◆ A sequence of records
------------------------------------------------------------------------
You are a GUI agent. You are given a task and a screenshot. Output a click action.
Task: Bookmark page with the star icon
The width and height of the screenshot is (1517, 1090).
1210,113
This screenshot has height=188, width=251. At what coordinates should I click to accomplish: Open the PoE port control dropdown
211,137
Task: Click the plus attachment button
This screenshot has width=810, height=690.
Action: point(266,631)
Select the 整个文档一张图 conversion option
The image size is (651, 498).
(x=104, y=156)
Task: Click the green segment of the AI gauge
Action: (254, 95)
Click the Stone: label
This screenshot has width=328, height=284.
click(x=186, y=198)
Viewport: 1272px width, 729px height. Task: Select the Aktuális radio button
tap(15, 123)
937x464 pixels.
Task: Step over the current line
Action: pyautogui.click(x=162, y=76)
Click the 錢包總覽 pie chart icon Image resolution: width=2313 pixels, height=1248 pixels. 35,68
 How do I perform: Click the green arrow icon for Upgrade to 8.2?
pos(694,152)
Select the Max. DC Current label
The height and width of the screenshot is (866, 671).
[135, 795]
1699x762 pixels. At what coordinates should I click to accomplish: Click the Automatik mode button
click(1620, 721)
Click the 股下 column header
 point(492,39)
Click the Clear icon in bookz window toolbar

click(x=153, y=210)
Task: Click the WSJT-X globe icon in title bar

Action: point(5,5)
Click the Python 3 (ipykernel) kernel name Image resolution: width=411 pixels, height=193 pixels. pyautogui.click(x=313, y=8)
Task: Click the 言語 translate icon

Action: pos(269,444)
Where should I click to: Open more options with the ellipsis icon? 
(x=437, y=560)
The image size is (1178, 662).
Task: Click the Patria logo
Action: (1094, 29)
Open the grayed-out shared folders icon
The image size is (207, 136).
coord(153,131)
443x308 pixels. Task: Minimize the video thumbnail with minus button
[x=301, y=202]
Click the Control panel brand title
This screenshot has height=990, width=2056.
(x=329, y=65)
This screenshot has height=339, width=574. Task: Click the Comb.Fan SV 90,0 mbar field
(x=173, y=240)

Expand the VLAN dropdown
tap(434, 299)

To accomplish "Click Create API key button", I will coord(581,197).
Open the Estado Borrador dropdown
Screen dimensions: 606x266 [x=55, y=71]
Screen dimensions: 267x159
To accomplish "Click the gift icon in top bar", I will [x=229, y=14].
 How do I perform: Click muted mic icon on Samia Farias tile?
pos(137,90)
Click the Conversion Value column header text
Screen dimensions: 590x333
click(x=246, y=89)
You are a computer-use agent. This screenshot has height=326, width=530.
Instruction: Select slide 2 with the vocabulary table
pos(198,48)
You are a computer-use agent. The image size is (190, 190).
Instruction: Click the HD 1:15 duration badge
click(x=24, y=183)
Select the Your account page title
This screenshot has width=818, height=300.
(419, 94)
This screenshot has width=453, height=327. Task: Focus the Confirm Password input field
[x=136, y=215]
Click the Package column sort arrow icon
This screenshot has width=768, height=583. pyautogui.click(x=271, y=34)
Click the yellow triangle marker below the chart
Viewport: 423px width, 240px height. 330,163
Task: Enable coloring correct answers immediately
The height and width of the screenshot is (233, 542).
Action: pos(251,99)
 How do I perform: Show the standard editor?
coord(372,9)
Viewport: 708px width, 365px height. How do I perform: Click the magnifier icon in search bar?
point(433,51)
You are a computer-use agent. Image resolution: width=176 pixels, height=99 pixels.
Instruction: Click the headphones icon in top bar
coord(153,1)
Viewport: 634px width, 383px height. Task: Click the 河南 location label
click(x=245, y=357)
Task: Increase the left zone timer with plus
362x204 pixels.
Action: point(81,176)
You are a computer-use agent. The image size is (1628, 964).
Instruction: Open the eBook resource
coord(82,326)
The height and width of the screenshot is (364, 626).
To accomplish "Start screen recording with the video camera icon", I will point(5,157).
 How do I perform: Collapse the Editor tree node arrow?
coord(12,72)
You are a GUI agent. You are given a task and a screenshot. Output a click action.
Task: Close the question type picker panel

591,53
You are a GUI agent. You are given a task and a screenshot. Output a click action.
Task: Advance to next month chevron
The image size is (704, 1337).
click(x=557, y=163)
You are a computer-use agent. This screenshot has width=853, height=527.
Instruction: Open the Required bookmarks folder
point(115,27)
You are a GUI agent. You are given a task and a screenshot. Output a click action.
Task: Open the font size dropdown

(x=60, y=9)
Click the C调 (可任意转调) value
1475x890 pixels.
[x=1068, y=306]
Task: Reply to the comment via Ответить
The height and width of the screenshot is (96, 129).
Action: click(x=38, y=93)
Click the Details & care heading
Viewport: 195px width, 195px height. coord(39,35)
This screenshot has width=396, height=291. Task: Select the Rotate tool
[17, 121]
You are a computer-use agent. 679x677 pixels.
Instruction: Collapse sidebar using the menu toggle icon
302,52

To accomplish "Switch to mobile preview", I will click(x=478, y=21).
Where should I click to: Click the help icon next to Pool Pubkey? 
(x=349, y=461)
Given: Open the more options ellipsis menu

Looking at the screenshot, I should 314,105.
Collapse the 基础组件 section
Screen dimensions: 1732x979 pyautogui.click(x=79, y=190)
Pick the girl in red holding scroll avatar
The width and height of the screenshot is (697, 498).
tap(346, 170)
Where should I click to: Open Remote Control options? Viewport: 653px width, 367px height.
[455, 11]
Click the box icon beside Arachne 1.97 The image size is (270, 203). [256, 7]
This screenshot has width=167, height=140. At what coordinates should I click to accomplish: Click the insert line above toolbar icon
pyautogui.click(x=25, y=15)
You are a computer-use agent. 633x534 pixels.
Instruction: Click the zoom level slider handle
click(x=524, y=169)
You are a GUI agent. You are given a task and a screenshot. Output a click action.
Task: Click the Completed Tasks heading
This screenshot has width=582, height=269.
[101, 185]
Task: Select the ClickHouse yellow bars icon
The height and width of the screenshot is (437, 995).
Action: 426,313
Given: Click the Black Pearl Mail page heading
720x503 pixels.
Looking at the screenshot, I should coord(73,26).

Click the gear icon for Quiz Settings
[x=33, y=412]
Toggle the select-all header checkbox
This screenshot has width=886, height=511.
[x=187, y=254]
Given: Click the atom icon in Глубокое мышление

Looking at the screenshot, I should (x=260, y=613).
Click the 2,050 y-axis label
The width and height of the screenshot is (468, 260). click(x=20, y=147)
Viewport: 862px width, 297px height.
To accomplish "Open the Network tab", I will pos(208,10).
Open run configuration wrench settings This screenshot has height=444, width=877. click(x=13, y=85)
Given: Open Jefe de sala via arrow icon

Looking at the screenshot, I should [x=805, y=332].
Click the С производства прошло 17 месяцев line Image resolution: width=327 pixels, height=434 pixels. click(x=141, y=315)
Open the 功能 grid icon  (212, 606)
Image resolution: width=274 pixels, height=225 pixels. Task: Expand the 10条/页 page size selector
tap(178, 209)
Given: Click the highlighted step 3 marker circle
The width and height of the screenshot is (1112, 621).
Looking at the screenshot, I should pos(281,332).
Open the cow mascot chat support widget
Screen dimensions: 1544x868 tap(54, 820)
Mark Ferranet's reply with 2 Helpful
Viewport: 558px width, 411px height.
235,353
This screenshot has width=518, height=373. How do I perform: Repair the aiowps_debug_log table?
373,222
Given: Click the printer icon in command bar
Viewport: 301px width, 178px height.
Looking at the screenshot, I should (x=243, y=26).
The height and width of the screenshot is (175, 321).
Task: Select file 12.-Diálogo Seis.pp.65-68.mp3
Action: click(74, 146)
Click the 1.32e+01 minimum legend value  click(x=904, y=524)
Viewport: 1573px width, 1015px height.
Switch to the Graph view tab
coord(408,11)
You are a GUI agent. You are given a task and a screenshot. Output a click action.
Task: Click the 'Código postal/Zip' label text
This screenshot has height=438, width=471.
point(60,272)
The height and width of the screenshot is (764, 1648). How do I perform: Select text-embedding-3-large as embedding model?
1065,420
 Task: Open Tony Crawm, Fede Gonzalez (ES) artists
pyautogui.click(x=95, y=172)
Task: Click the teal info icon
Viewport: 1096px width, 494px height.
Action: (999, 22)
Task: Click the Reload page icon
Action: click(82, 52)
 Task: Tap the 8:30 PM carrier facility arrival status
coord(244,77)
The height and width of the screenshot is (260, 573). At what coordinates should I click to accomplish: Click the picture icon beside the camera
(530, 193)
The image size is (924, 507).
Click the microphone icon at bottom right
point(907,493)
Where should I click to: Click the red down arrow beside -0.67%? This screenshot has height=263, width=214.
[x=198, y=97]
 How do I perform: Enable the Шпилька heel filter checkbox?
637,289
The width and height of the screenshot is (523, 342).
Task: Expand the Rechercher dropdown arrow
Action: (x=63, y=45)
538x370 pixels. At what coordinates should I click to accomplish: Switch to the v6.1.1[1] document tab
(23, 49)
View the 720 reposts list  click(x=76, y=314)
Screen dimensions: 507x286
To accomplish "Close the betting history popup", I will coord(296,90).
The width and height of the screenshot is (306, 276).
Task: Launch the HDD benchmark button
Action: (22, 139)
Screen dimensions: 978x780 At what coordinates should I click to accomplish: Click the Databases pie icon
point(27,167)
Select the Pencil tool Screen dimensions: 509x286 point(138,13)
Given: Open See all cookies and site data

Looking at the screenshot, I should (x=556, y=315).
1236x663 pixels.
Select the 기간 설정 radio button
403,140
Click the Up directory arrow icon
------------------------------------------------------------------------
◆ What is being asked
Rewrite the lines from the one containing "Task: Tap the" through the one containing "[x=198, y=97]", replacing "microphone icon" with "speaker icon" and leaving everything else unchanged. Return only those lines.

◆ Problem solution
 Task: Tap the 8:30 PM carrier facility arrival status
coord(244,77)
The height and width of the screenshot is (260, 573). At what coordinates should I click to accomplish: Click the picture icon beside the camera
(530, 193)
The image size is (924, 507).
Click the speaker icon at bottom right
point(907,493)
Where should I click to: Click the red down arrow beside -0.67%? This screenshot has height=263, width=214.
[x=198, y=97]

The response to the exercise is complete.